> Enunciado
¿Puedes reproducir literalmente el pasaje del texto sobre Carlos V y la conquista de América que va desde «Todo ello resulta» hasta «Vitoria y Carlos.»?

> Fragmento del documento

┌──

Si se estudia con detenimiento la actitud de no pocos teólogos y humanistas del siglo XVI, y sobre todo la del propio Carlos V, ante la conquista de América y el trato a los indios, lo que llama más la atención es la preocupación moral, una sensibilidad que hoy nos resulta casi extraña por su hondura.
Ya en 1516 el cardenal Cisneros había nombrado el primer procurador o protector universal de todos los Indios, nada menos que a fray Bartolomé de las Casas, quien a lo largo de su vida pasó, tras su conversión interior, de encomendero y rico terrateniente a obispo de Chiapas. Y en cuanto a los escrúpulos de conciencia del emperador, sus ministros y súbditos eran bien conscientes de ellos, y sabían utilizar convenientemente este temor de Carlos a las llamas del infierno. Todavía en 1549 el todopoderoso virrey del Perú Pedro de La Gasca se refería a los escrúpulos imperiales en una carta a los magistrados de Arica, para impedir que se mandara a los indios a trabajar en las profundidades de las minas en esa ciudad peruana, a pesar de las explícitas prohibiciones de las Leyes Nuevas. Era «cosa que no se puede disimular sin grandísima ofensa de Dios y gran cargo de consciencia y peligro de incurrir en ira de su Majestad».
El otro hecho extraordinario es la preocupación por las cuestiones legales. Sin duda resulta bastante más interesante que todo un imperio necesitase justificar legalmente su expansión que el que buscara expandirse. En este terreno la figura hercúlea es Francisco de Vitoria, que se saca del fajín una fabulosa idea, la de que existe un derecho de las naciones, un ius gentium aplicable a todos los seres humanos, y lo hace para defender los derechos de los indios en el Nuevo Mundo. Ese escrúpulo legal se compagina bastante bien con los escrúpulos morales del emperador (compartidos por otra parte con la gran mayoría de sus consejeros y de sus súbditos). Aunque nos resulte difícil entenderlo hoy, nuestros antepasados pasaban mucho tiempo intentando discernir sobre cuestiones teológicas, morales y legales, sinceramente preocupados por su conducta y el bien de sus almas.
Todo ello resulta de actualidad después de que el presidente de México, Andrés Manuel López Obrador, haya exigido una declaración de perdón por la conquista del Nuevo Mundo al Rey Felipe VI. Y una de las claves más fascinantes en toda esta cuestión es la de la relación entre el profesor de la universitas studiorum de Salamanca y fraile del convento de San Esteban, y el emperador cuyo poder no había sido hasta entonces conocido en Europa, el príncipe que Erasmo había deseado que fuera universal, cristiano y pacifista; entre Vitoria y Carlos.
Estos problemas legales y de conciencia son los que explican en gran medida los cambios continuos de política y el peso que tuvo en la vida del emperador la cuestión americana. A pesar de que algunos altos funcionarios se quejaban de que Carlos intervenía con demasiada frecuencia en los asuntos de Indias, gastando mucho tiempo y tinta y papel en consejos y escuchando a los frailes, haciendo y deshaciendo, y cambiando las órdenes de gobierno. Es lo que ocurrió con las Leyes Nuevas, promulgadas en 1542 y parcialmente revocadas en 1546 ante la rebelión que suscitaron entre los colonos por su prohibición de las encomiendas, el reparto a perpetuidad de indios y tierras en favor de los conquistadores. Sin embargo, el emperador jamás prescindiría de esta honda preocupación por el bienestar de sus súbditos americanos, que le llevaría una y otra vez a obligar a cumplir las ordenanzas prohibiendo los excesos que se producían.

└──

> Datos de origen
┌──

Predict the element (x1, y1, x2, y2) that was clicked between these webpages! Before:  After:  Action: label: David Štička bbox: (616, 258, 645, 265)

└──

> Respuesta desarrollada
Todo ello resulta de actualidad después de que el presidente de México, Andrés Manuel López Obrador, haya exigido una declaración de perdón por la conquista del Nuevo Mundo al Rey Felipe VI. Y una de las claves más fascinantes en toda esta cuestión es la de la relación entre el profesor de la universitas studiorum de Salamanca y fraile del convento de San Esteban, y el emperador cuyo poder no había sido hasta entonces conocido en Europa, el príncipe que Erasmo había deseado que fuera universal, cristiano y pacifista; entre Vitoria y Carlos.